[Page excerpt — start]
R.I.P Timothy Frymire

We represent the family of Timothy Frymire in a wrongful death and medical malpractice action against a general medical practice in Wayne County, Missouri. Tim was a wonderful young man who died on August 1, 2013 at the age of 20. He had been to his doctor’s office 7 hours before his death. He had also been there 6 days before. In both of these visits, he complained of headaches. He died from complications of a brain tumor.

We alleged the nurse practitioners did not assess his headache, do a neurologic exam, do a fundoscopic exam, or assess the reason for Tim’s headaches. They inaccurately diagnosed him with allergies and gave him allergy medication. In truth, Tim’s headaches were caused by a brain tumor. The coroner (whom we deposed) found the tumor in the front left lobe of Tim’s brain which caused his brain to shift and caused swelling or encephalopathy. The tumor also closed a ventricle (which drains spinal fluid from the head).

The type of tumor Tim had is sometimes called a ‘silent killer’ as it does not manifest significant symptoms until it’s too late. However, Tim did have headaches, communicated that to his family members and went to his family doctor twice for his headaches, including the day he died.

I filed medical malpractice, lost change of survival, and wrongful death claims. We obtained the opinion of both a nurse practitioner and a doctor that Tim’s medical providers were negligent, caused Tim’s death and decreased his chance of survival from the tumor. We hired a neurosurgeon who testified that Tim was salvageable even towards the end.

We think the medical providers should have given Tim a neuro exam and sent him for a CT or MRI of his head. There was a CT machine about 40 minutes away. Such a study would have shown edema and swelling in his brain as well as the tumor. This would have warranted rapid use of drugs or a stent to decrease the pressure in head and most likely surgical intervention to remove the brain tumor. Unfortunately this never occurred.

We produced family members for depositions, produced our medical experts for depositions and I deposed the Defendants in this case. We did a lot of work to prove our case, show necessary tests were not done and prove Tim's misdiagnosis.

In any wrongful death case the settlement has to be approved by the court and we did so. medical malpractice settlement approved.
[Page excerpt — finish]
[Records supplied — start]
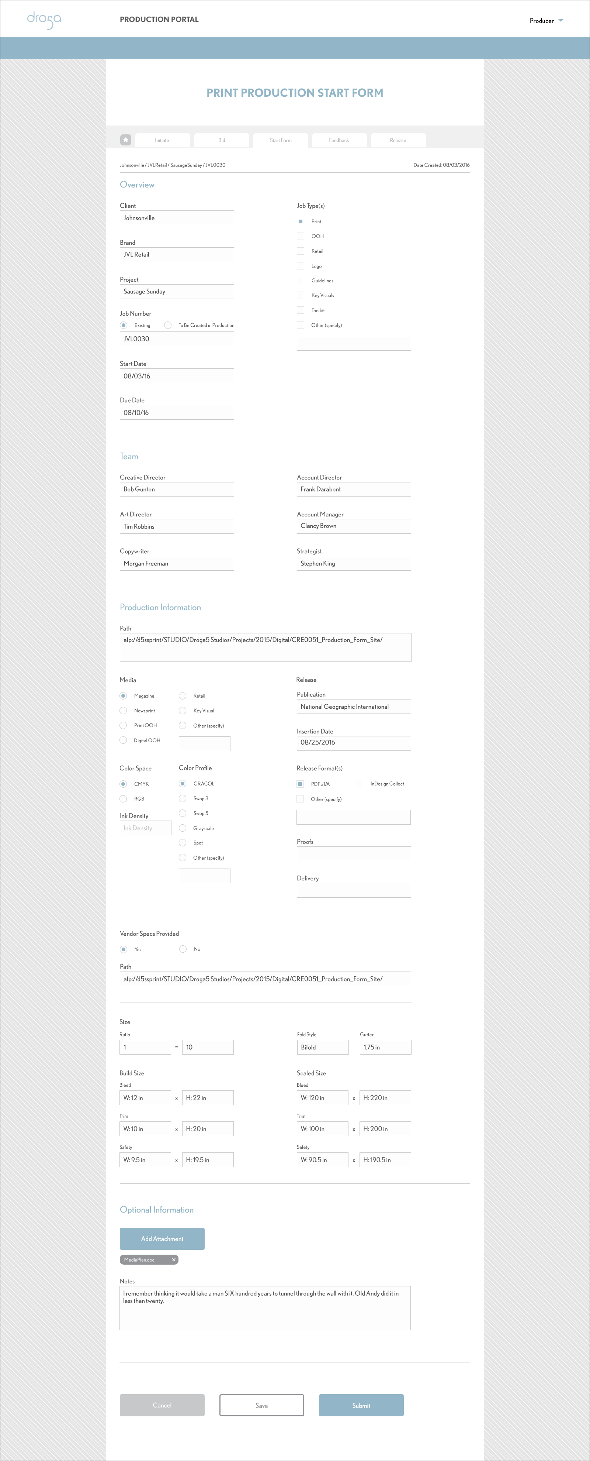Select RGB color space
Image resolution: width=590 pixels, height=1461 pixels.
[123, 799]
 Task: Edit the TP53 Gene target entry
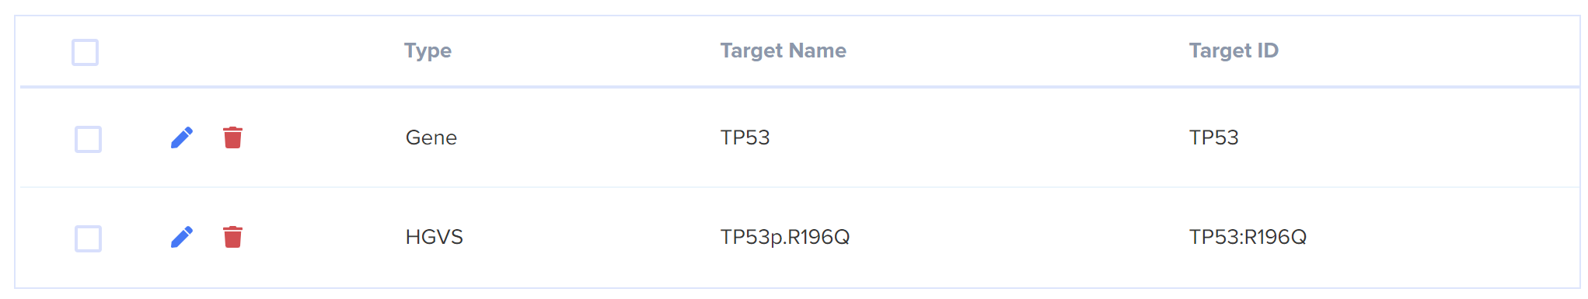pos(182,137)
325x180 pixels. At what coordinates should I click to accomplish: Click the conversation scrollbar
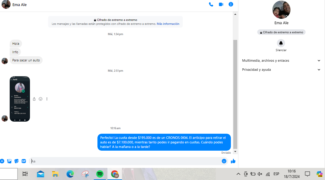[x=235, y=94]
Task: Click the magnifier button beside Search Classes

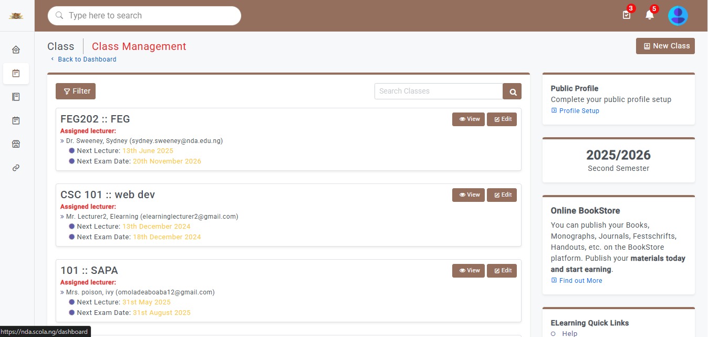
[Records supplied — finish]
Please list everything the Timothy Frymire page says the nurse practitioners were alleged not to have done for Tim during his visits. Work only from the Timothy Frymire page, not the listing.

◆ **Reply**:
- Assess his headache
- Do a neurologic exam
- Do a fundoscopic exam
- Assess the reason for Tim's headaches